Kobusch has none of that. He has put in brief lengths of rope, totaling about 560 toes, on a number of of the steepest rock and ice steps, however, past that, he’s climbing free solo. In distinction, in spring, there are over two miles of rope put in within the Khumbu Icefall alone, a treacherous jumble of house- and apartment-size blocks of ice earlier than Camp 1.

Kobusch opted to climb the West Ridge partly as a result of he deemed touring alone via the Khumbu Icefall, which the route avoids, too harmful. However he additionally selected it due to aesthetics.

“For an actual climber, the West Ridge is a extra stunning line,” Kobusch stated. “It’s a lot tougher, nevertheless it’s straighter. The South Col route that most individuals use goes across the again of the mountain in a means. The route I’m taking is a extremely direct line.”

Kobusch’s highest level to date this yr is 21,184 toes, which he reached on Jan. 4. (A reside GPS tracker on his web site reveals his progress.) If he makes it as much as 8,000 meters (26,247 toes), he’ll come to the Hornbein Couloir, which may show probably the most troublesome a part of the climb. The couloir is a steep and slender 1,600-foot tongue of snow splitting the rocky north face of the mountain.

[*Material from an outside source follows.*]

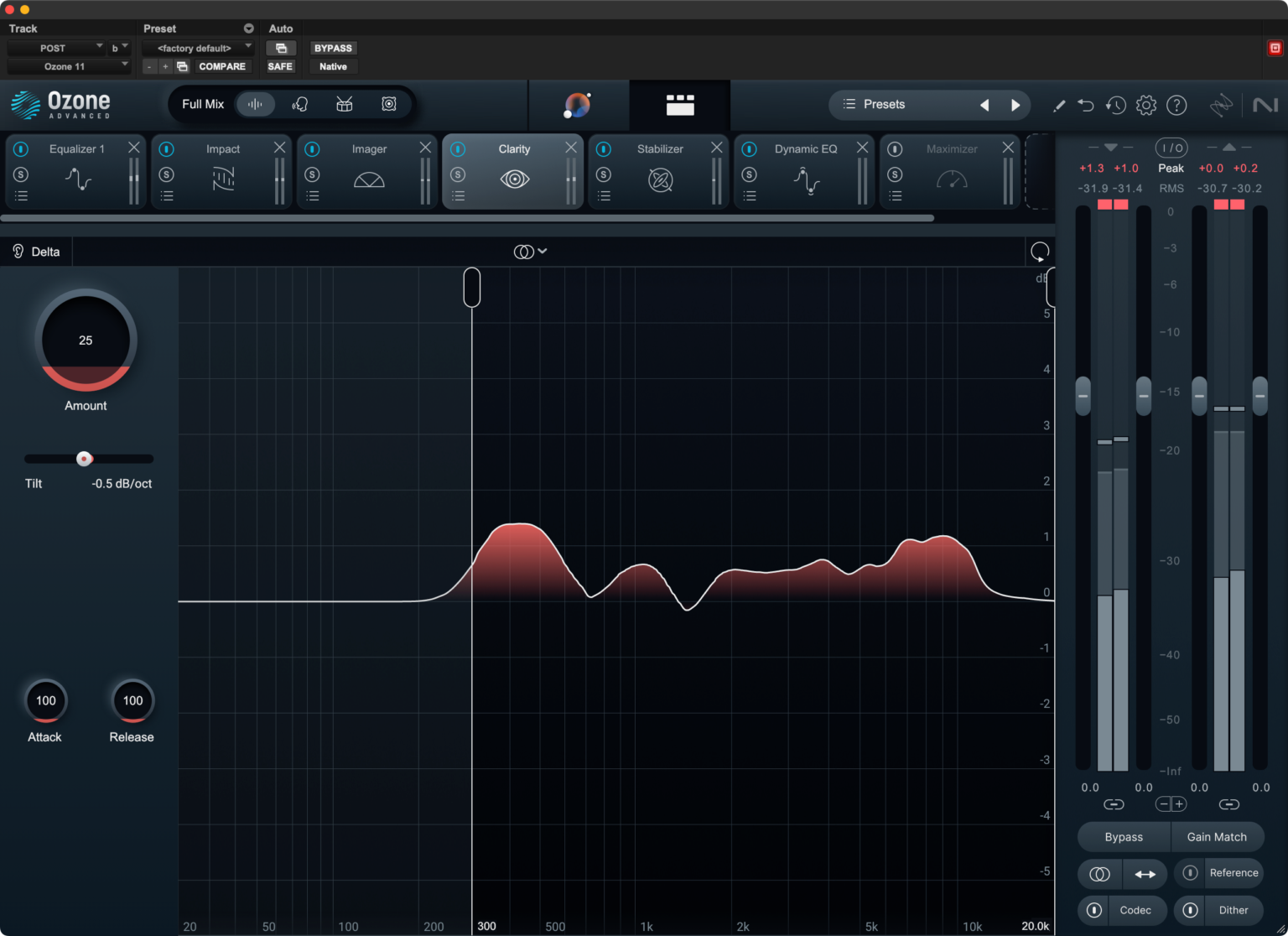Click the Delta ear icon

coord(18,251)
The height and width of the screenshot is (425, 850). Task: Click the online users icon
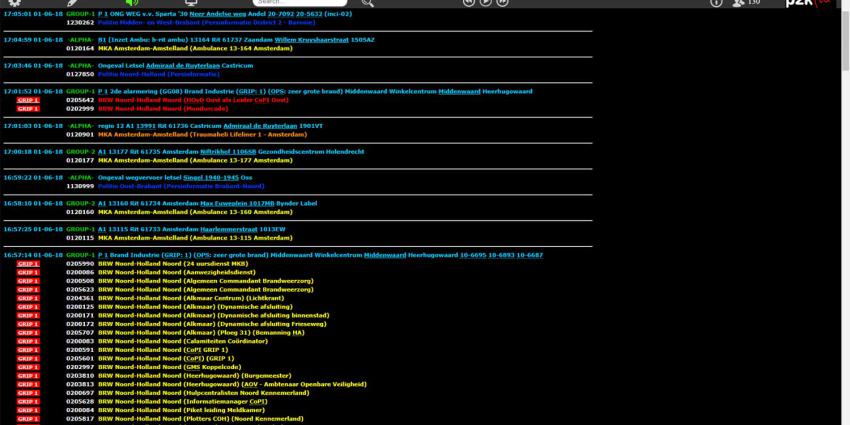tap(739, 3)
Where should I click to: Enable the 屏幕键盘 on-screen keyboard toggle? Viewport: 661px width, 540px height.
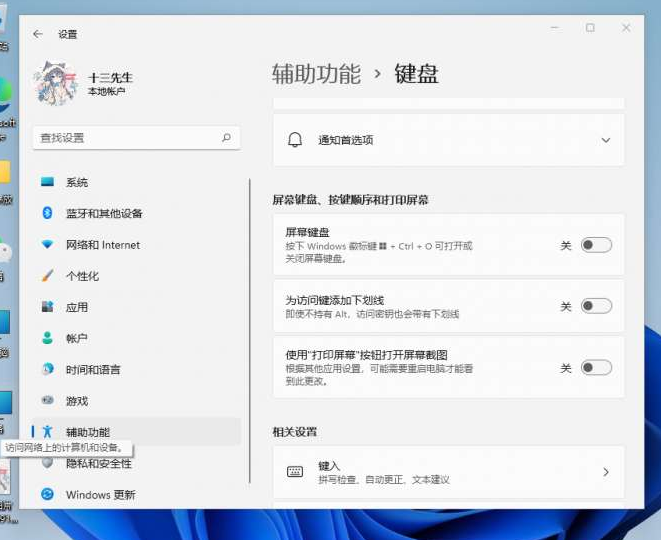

The People Tom Hornbein and Willi Unsoeld made the primary ascent of the Hornbein Couloir in Could 1963. Within the almost 59 years since, solely 5 different expeditions have climbed up it.

“In trying again, whereas clearly we have been dedicated and decided, we have been additionally fortunate as hell,” Hornbein, 91, stated from his residence in Estes Park, Colo. “Jost appears to have his head screwed on pretty straight and is taking part in his playing cards with a modicum of warning. But it surely’s nonetheless vastly excessive threat. There aren’t any money-back ensures.”

Wielicki agreed. “I believe his chances are high 50-50, if he has luck. If he has a superb climate window, it’s doable. However you want luck — and luck is difficult in winter.”

Kobusch acknowledges that his odds of success are slim, and {that a} third expedition subsequent winter could also be mandatory.

“If I can go larger I want to, however I might be completely happy to achieve 8,000 meters,” he stated. “No person has even had a take a look at the couloir in winter. Perhaps will probably be inconceivable to climb it. It’s a journey into the unknown.”

Kobusch insists he doesn’t take into consideration the historic nature of his enterprise, or what it might imply to hitch the ranks of trailblazers like Hornbein, Wielicki and Purja.

“I’m simply there to do my factor,” Kobusch stated. “However once I’m on the mountain, my thoughts isn’t wandering round a lot. There’s only a deep move and deep focus.”